Zum Teil: Wenn zum fünften Mal ein Bewerbungstraining gemacht wird, dann haben das Politiker oder Verbände zurecht kritisiert. Einmal im Jahr schauen wir, wo Lücken sind, wo welche entstehen und welche Branchen sich weiter entwickeln. Die Gelder, die wir zur Verfügung haben, wollen wir insbesondere dafür verwenden, damit Kunden für die gut laufenden Branchen entsprechende Abschlüsse haben.

Welche Branchen laufen gut?

Logistik und Gesundheit vor allen Dingen. Wir schauen jetzt bereits, was etwa DHL braucht, wenn es sein Warenverteilzentrum in Bochum eröffnet, und welche Kunden von uns dafür in Betracht kommen.

Welche Berufe werden konkret gebraucht?

Fachkraft für Lagerlogistik oder Lagerwirtschaft zum Beispiel – und im Bereich Gesundheit examinierte Altenpfleger und auch Altenpflegehelfer.

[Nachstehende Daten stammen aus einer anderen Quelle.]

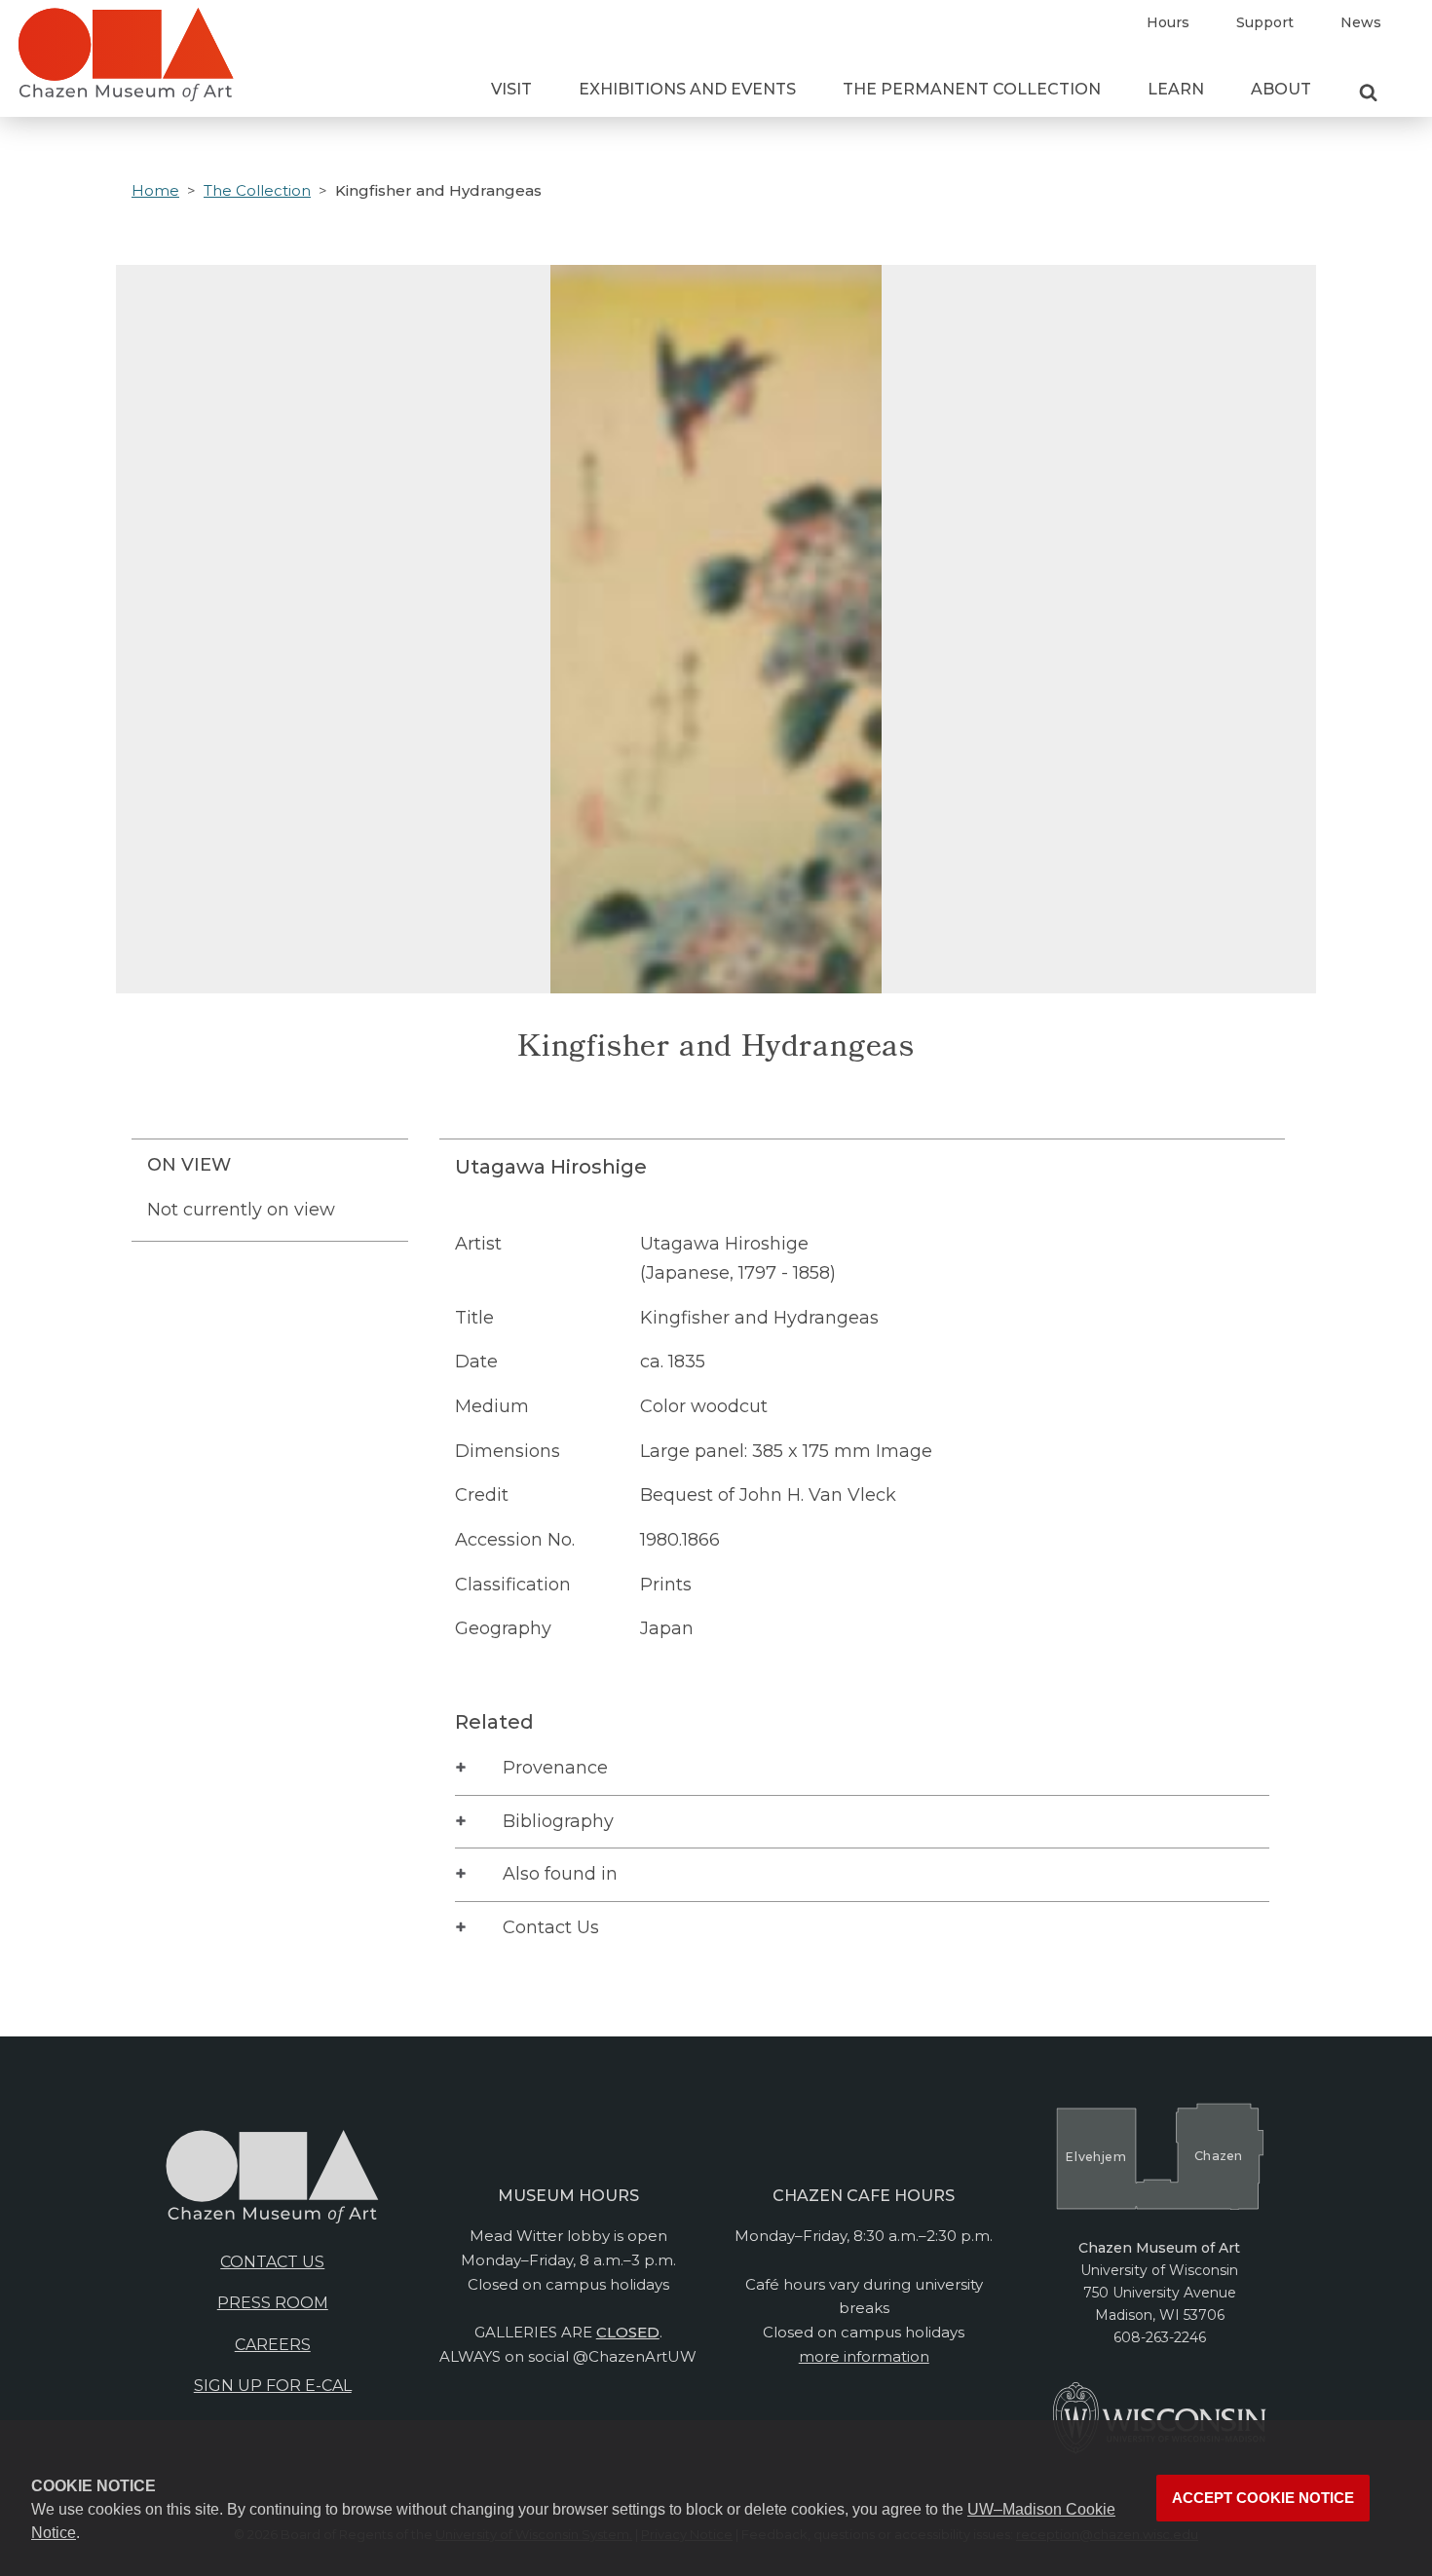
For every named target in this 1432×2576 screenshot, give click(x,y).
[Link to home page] (126, 62)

Die bescheidene Bezahlung etwa im Pflegebereich macht es bestimmt nicht einfach, genügend Interessenten für die Branche zu finden?

Gerade was Pflege angeht, haben wir gute Erfolgsquoten. Der Bereich wird sich weiter entwickeln. Die Herausforderung in dieser Branche ist der Schichtdienst und die damit einhergehende körperliche Belastung. Die Qualifizierungen, die wir im Bereich Gesundheit machen, münden nahezu alle in einem Arbeitsverhältnis. Wir erstellen zweimal im Jahr die Brancheneinschätzung im Arbeitsmarktmonitor, aus der wir entnehmen, wie sich die Branchen entwickeln. Das sind Einschätzungen der Agentur, der IHK, der Handwerkskammer und von anderen. Dort lässt sich ablesen, welche Branchen sich voraussichtlich wie entwickeln.

Sind Ihre Kunden – Schüler, Arbeitslose, Langzeitarbeitslose – denn geeignet und vorbereitet, um diese Ausbildungsplätze und Stellen zu besetzen?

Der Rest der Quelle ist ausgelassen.